Cefradine is a cephalosporin antibiotic used to treat certain infections caused by bacteria such as pneumonia, nose, ear, throat, skin and urinary tract infections. It is acid stable and rapidly absorbed after oral administration. The presence of food in the gastrointestinal tract delays absorption but does not affect the total amount of Cefradine absorbed. Over 90% of this drug is excreted as unchanged in the urine within six hours.
Cefradine is indicated in the treatment of the following infections caused by susceptible strains of the designated microorganisms: Respiratory tract infections (e.g. tonsillitis, pharyngitis and lobar pneumonia) caused by group A beta-hemolytic Streptococci and Streptococcus pneumoniae. Skin and skin structure infections caused by Staphylococci (penicillin-susceptible and penicillin-resistant) and beta-hemolytic Streptococci. Urinary tract infections including prostatitis caused by E. coli, Proteus mirabilis, Klebsiella species, and Enterococci. It is also used in otitis media caused by group A beta-hemolytic Streptococci, Streptococcus pneumoniae, Haemophilus influenzae and Staphylococci.
Cephradine is a cephalosporin antibiotic with broad spectrum bactericidal activity against both gram-positive and gram-negative bacteria. Cephradine interferes with the synthesis of bacterial cell wall by inhibiting transpeptidase enzyme. As a result the bacterial cell wall is weakened, the cell swells and then ruptures.
Adults: For respiratory tract infections (other than lobar pneumonia) and skin and skin structure infections, the usual dose is 250 mg every 6 hours or 500 mg every 12 hours. For lobar pneumonia, the usual dose is 500 mg every 6 hours or 1 g every 12 hours. For uncomplicated urinary tract infections, the usual dose is 500 mg every 12 hours. In more serious urinary tract infections, including prostatitis, 500 mg every 6 hours or 1 g every 12 hours may be administered. Children: The usual dose in children over nine months of age is 25 to 50 mg/kg/day administered in equally divided doses every 6 or 12 hours. For otitis media due to H. influenzae, doses are from 75 to 100 mg/kg/day administered in equally divided doses every 6 or 12 hours, but should not exceed 4 g per day.
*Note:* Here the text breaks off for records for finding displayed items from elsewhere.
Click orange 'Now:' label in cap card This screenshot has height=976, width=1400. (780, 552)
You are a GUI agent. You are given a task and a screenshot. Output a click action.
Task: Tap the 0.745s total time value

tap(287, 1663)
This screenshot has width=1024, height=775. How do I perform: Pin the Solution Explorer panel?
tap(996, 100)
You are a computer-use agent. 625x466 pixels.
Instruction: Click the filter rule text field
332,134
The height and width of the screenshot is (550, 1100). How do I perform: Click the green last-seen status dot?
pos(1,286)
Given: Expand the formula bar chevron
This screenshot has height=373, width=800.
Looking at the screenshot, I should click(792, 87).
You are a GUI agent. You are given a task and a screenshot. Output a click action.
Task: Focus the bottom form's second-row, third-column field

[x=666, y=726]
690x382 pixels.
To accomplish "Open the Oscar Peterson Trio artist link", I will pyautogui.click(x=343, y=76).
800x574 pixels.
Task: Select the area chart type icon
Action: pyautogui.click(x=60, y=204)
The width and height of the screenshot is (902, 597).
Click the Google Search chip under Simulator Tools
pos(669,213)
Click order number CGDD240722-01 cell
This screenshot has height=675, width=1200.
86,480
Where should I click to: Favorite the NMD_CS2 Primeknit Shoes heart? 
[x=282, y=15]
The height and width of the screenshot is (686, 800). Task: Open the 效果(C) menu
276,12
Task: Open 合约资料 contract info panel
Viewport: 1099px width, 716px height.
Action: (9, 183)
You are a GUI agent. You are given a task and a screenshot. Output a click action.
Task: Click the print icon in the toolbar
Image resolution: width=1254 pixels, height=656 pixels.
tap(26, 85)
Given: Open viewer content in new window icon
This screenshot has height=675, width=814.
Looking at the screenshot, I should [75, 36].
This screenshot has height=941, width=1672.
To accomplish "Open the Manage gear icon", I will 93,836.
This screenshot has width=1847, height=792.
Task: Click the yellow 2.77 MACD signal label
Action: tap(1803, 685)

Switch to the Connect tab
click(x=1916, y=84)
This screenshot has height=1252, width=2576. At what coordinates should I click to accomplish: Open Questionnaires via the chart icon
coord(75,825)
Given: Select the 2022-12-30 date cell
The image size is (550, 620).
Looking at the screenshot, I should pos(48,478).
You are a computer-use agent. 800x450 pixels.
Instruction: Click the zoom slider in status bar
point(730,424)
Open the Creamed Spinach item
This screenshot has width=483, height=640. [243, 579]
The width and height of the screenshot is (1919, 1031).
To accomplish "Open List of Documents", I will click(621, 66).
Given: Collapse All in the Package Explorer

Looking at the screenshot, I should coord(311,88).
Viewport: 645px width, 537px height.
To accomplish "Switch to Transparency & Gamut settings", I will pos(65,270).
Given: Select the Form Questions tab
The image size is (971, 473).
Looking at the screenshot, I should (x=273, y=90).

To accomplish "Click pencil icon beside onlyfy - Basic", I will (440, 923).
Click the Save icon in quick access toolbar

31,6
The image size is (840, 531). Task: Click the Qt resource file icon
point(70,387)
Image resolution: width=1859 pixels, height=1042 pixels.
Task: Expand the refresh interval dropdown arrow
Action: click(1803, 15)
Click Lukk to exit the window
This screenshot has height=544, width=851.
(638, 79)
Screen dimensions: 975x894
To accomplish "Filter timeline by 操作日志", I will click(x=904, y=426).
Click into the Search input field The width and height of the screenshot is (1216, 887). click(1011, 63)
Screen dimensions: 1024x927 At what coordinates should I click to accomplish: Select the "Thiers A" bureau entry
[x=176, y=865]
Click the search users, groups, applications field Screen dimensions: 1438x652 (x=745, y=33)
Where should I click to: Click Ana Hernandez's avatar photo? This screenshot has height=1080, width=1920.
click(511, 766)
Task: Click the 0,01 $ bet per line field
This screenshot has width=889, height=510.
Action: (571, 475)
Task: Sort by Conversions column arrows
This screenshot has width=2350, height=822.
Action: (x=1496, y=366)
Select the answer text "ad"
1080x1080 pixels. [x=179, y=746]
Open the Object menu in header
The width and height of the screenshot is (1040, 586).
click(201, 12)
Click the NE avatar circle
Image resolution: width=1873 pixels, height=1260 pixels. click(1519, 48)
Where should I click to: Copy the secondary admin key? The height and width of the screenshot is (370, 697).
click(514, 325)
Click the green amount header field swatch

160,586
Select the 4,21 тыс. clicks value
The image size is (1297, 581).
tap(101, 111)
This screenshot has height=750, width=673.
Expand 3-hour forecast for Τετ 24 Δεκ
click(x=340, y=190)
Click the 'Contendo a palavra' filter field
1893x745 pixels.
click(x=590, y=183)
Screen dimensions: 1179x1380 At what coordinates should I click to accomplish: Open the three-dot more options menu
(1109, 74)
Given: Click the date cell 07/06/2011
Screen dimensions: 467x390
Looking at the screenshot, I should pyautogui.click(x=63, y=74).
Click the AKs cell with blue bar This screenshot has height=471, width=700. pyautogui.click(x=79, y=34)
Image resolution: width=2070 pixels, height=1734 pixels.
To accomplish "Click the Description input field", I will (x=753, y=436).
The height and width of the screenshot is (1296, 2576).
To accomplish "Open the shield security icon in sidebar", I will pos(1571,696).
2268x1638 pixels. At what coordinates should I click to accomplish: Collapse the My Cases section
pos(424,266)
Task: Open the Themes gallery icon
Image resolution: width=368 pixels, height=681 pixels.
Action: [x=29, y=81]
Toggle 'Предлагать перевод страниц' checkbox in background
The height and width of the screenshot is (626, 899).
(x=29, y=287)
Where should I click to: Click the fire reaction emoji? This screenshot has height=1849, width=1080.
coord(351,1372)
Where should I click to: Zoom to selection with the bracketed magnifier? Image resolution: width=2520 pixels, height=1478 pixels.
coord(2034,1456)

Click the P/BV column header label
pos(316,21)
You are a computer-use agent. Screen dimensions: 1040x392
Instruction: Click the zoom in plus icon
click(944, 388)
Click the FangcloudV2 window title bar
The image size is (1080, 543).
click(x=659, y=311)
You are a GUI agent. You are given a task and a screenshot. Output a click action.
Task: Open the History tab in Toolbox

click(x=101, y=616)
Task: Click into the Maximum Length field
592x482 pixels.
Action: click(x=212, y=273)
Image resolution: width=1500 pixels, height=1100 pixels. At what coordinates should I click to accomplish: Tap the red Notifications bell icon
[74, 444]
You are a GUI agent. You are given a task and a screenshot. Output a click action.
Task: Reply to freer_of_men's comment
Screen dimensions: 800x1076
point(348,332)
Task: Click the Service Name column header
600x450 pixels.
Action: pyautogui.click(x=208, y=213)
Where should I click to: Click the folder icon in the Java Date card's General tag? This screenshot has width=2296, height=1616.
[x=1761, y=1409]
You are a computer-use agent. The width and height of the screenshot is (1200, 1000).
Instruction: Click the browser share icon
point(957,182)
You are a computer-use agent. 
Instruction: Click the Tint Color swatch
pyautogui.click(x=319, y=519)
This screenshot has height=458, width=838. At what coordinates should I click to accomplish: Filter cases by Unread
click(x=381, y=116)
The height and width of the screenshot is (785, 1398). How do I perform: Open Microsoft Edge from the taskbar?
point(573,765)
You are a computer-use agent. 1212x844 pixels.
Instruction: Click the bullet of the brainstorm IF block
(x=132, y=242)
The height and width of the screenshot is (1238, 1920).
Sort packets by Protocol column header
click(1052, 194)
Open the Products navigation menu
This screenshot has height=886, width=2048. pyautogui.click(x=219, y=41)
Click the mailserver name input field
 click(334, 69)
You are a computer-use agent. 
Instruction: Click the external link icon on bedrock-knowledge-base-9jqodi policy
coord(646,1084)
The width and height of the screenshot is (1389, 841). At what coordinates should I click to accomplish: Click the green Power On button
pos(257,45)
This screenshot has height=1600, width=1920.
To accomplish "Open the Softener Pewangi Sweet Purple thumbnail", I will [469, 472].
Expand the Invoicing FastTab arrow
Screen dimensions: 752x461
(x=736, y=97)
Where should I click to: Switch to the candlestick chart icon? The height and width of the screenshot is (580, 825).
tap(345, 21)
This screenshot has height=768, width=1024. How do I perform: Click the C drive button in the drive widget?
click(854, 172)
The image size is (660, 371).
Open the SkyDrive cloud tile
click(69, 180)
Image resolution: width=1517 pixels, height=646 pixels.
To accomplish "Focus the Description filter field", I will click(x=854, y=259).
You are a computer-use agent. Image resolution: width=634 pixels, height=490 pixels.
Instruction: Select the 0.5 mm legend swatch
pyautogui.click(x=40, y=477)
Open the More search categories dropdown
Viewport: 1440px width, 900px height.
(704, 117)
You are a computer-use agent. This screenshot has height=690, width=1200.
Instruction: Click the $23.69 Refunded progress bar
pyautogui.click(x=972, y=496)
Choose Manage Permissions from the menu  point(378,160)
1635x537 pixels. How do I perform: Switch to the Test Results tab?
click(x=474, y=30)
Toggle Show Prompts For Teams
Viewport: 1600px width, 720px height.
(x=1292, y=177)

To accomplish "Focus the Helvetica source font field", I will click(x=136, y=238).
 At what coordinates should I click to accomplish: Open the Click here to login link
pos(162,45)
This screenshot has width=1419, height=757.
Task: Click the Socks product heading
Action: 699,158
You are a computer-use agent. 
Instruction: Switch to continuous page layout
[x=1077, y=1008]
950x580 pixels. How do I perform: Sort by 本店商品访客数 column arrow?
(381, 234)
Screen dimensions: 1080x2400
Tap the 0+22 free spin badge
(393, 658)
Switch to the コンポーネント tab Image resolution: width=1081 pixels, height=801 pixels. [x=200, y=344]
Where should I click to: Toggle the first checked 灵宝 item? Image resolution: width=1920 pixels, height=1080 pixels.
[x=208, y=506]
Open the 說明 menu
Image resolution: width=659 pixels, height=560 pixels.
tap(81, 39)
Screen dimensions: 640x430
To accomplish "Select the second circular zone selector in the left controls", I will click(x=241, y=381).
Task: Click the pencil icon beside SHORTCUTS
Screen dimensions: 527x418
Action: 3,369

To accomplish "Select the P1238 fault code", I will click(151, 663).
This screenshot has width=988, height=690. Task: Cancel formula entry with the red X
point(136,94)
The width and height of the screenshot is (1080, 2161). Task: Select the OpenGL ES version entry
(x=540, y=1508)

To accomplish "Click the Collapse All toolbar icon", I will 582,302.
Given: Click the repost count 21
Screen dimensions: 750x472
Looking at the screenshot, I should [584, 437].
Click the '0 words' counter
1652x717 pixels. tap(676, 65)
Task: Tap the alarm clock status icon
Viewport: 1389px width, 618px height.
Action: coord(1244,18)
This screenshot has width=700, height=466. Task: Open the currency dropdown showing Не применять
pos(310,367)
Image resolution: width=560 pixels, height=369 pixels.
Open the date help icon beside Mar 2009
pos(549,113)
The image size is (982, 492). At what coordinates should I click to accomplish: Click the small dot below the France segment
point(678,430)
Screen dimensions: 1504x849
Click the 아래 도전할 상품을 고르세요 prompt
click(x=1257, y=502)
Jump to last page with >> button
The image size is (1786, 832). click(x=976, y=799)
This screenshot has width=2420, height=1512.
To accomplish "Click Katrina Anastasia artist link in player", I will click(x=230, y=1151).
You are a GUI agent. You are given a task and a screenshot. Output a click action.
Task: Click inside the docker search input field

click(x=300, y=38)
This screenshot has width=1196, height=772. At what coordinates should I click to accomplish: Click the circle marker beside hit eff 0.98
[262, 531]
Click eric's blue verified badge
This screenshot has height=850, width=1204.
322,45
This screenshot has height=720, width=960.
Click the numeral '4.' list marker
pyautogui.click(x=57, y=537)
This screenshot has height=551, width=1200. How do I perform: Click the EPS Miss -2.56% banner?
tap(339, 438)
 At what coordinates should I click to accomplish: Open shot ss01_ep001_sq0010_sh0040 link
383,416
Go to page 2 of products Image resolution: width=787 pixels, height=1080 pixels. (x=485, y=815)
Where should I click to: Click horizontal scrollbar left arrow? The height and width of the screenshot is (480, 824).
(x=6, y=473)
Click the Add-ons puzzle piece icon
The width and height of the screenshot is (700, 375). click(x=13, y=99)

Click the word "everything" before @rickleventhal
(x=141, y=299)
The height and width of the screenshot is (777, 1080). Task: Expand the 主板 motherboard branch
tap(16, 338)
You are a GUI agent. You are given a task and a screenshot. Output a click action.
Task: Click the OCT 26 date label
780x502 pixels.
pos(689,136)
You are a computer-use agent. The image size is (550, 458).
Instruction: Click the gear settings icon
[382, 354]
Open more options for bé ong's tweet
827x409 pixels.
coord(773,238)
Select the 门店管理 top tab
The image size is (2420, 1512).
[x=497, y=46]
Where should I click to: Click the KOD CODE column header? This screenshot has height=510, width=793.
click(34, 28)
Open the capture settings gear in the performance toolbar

The concomitant use of nephrotoxic drugs such as aminoglycosides with Cefradine may increase the risk of kidney damage. Diuretics (e.g. frusemide, ethacrynic acid) and probenecid enhanced the possibility of renal toxicity.
It is contraindicated in hypersensitivity to Cefradine or other cephalosporins.
As with other cephalosporins, side effects are limited essentially to gastrointestinal disturbances and on occasion, to hypersensitivity phenomena, eosinophilia.
US FDA Pregnancy Category of Cefradine is B. There are, however, no adequate and well-controlled studies in pregnant women. Because animal reproduction studies are not always predictive of human response, this drug should be used during pregnancy only if clearly needed. Cefradine have been shown to be excreted in human milk. So, caution should be exercised when Cefradine is administered to a nursing woman.
Care is necessary with known history of allergy. Renal and hematological status should be monitored especially during prolonged and high doses therapy.
Keep in a dry place away from light and heat. Keep out of the reach of children.